Les deux se chambrant mutuellement en permanence, il est rare qu'un commentaire reste à l'un ou l'autre. Ce n'est pas le cas en l'occurrence, Rob se méprend simplement sur les intentions de son interlocuteur.
— C'était quand, ta dernière copine ? Mark envoie la balle dans le camp de son ami, espérant qu'il comprendra cette fois que c'est de lui qu'il est question.
— Ouh. Becky. Première année de Pre-Med. Elle était cinglée, répond cependant l'autre sans l'ombre d'un complexe.
Markus ouvre la bouche comme pour continuer sa maïeutique rudimentaire, mais reste soudain figé en silence, comme s'il venait de comprendre quelque chose. Il referme finalement ses lèvres et détourne le regard.
— Quoi ? Tu te souviens pas d'elle ? demande Robert, surpris de cette réaction.
S'il voulait lui retourner la faveur de son commentaire moqueur, c'était le moment où jamais. La dénommée Becky était la fille la plus jalouse qu'ils aient jamais rencontrée. C'est elle qui avait décidé de rompre, bien que le jeune homme n'en ait pas spécialement été chagriné, et elle a tout de même mis le feu aux affaires qu'il avait laissées chez elle. Ce qui, en y repensant, était peut-être finalement lié.
— Si, mais je me rends compte que j'aurais effectivement dû prendre les coordonnées de Jena, Mark explique son soudain mutisme.
Peut-être que Rob était après tout réellement incrédule face à son comportement lors de sa rencontre avec la jeune femme. Il est parfois difficile de se remettre en question.
— Tu m'apprends rien de nouveau, là, Robert l'incite à poursuivre le raisonnement derrière sa révélation, à haute voix cette fois.
— Mec, la dernière fois que je suis sorti avec une fille c'était en deuxième année de Pre-Med. C'était il y a plus de deux ans, Mark expose, le regard toujours dans le vide.
— T'avais une copine à cette époque ? s'étonne l'autre, incapable de se remémorer ce détail.
— Exactement. On est allé boire un verre, et on s'est jamais recontactés, Mark confirme, revenant à la réalité et à son voisin.
— D'un autre côté, on passe notre temps à plancher. C'est normal que notre vie sociale en pâtisse, lui propose alors Rob, pragmatique.
— C'est à se demander pourquoi ils ont fait tant de séries télé sur la vie excitante des étudiants en médecine, renchérit Markus, posant son stylet dans un geste d'agacement, quoique doux, étant donné là où ils se trouvent.

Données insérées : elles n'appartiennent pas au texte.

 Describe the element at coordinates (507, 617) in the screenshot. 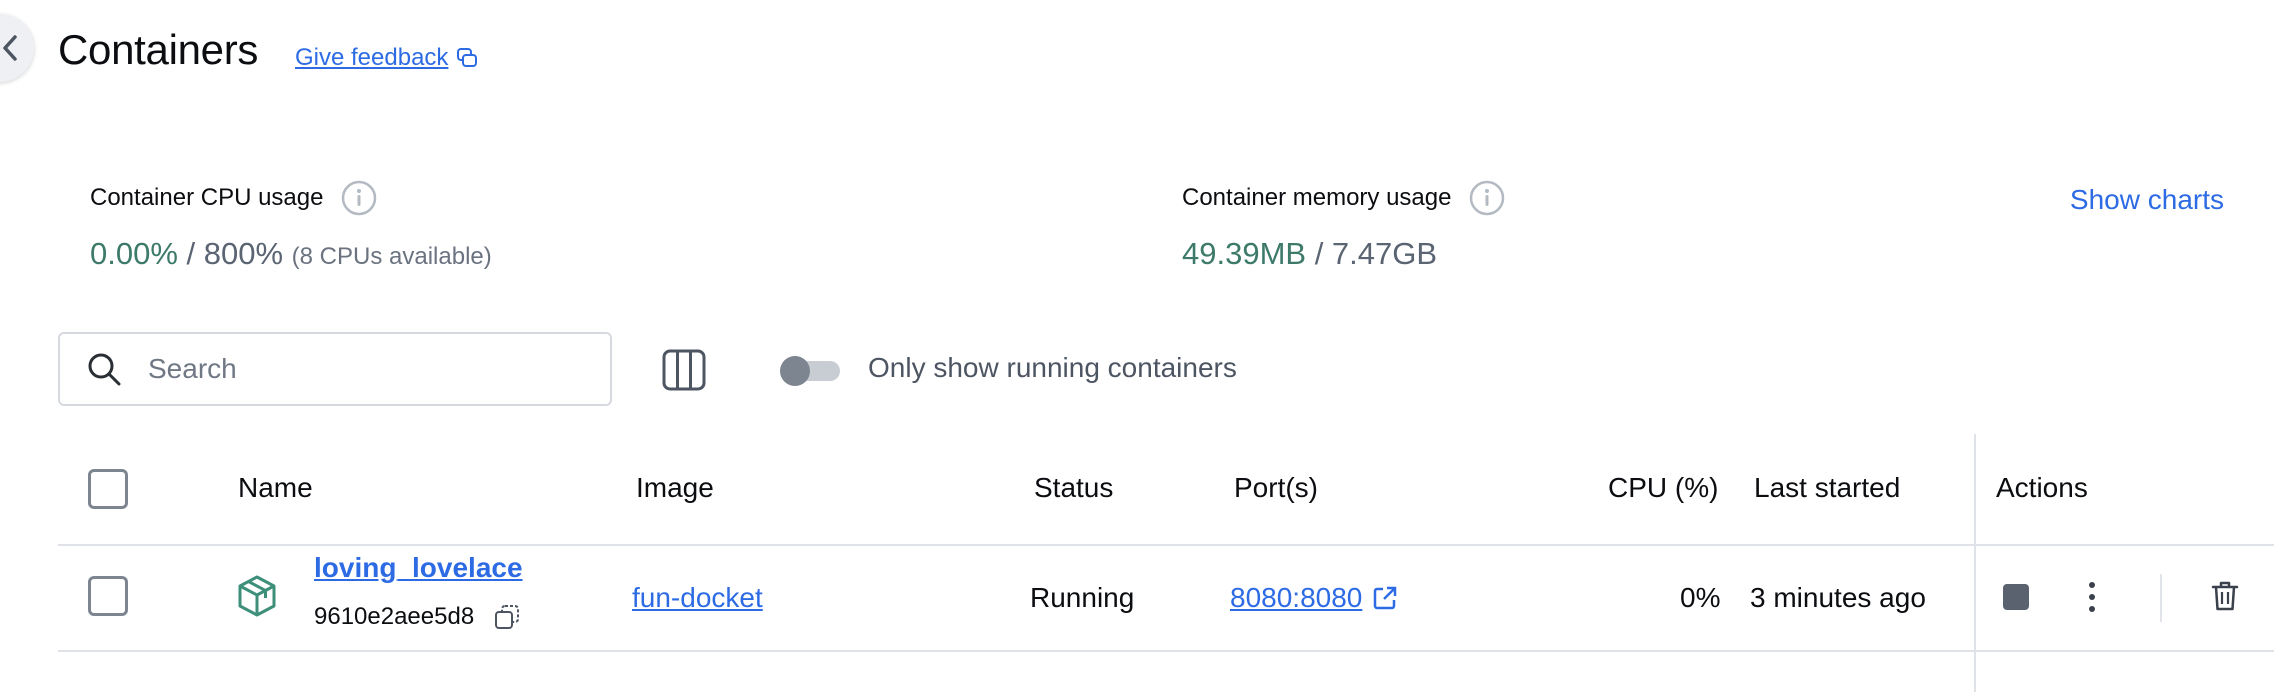

I see `copy-icon` at that location.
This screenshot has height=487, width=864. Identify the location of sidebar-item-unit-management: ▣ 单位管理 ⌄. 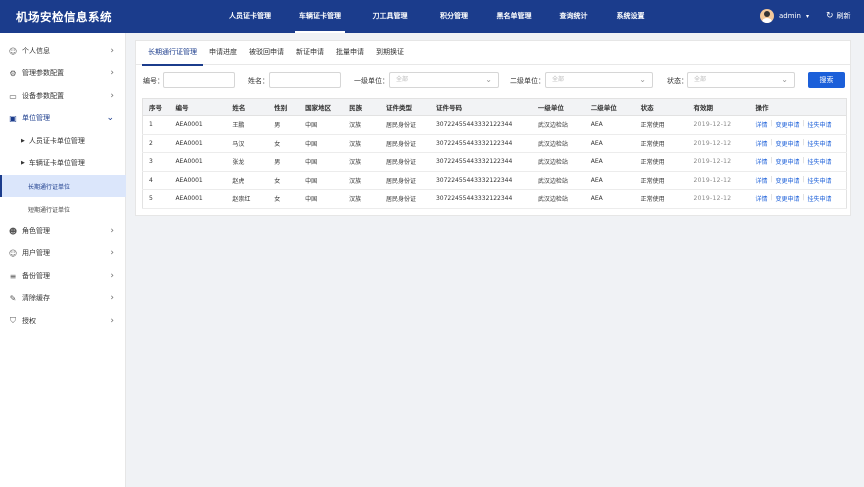
(63, 118).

— C'est sur celle des internes. Mais je crois quand même qu'ils romancent un peu le truc, oui, Robert tombe à peu près d'accord.
— Il faut qu'on récupère notre groove, vieux ! s'exclame l'aîné des Quanto avec détermination, aussi haut qu'il lui est possible dans un amphithéâtre sans se faire remarquer par les rangées environnantes.
Non pas que leurs voisins, dans quelque direction que ce soit, semblent particulièrement plus absorbés par la leçon qu'eux.
— Mec. Quand est-ce qu'on a eu du groove ? lui retourne cependant Robert, terre à terre.
Markus le dévisage avec un mélange d'atterrement et d'exaspération. Il n'était pas obligé de briser son enthousiasme avec sa stupide logique. Cette fois pas séparé de lui par une table, il lui accorde le fameux coup de poing dans le bras qu'il aurait déjà voulu lui donner plus tôt dans la journée. Une nouvelle fois, Rob mime la douleur des lèvres, mais ne riposte pas. Il l'a bien mérité, en même temps, à toujours prendre le contrepied de ce qu'il lui raconte.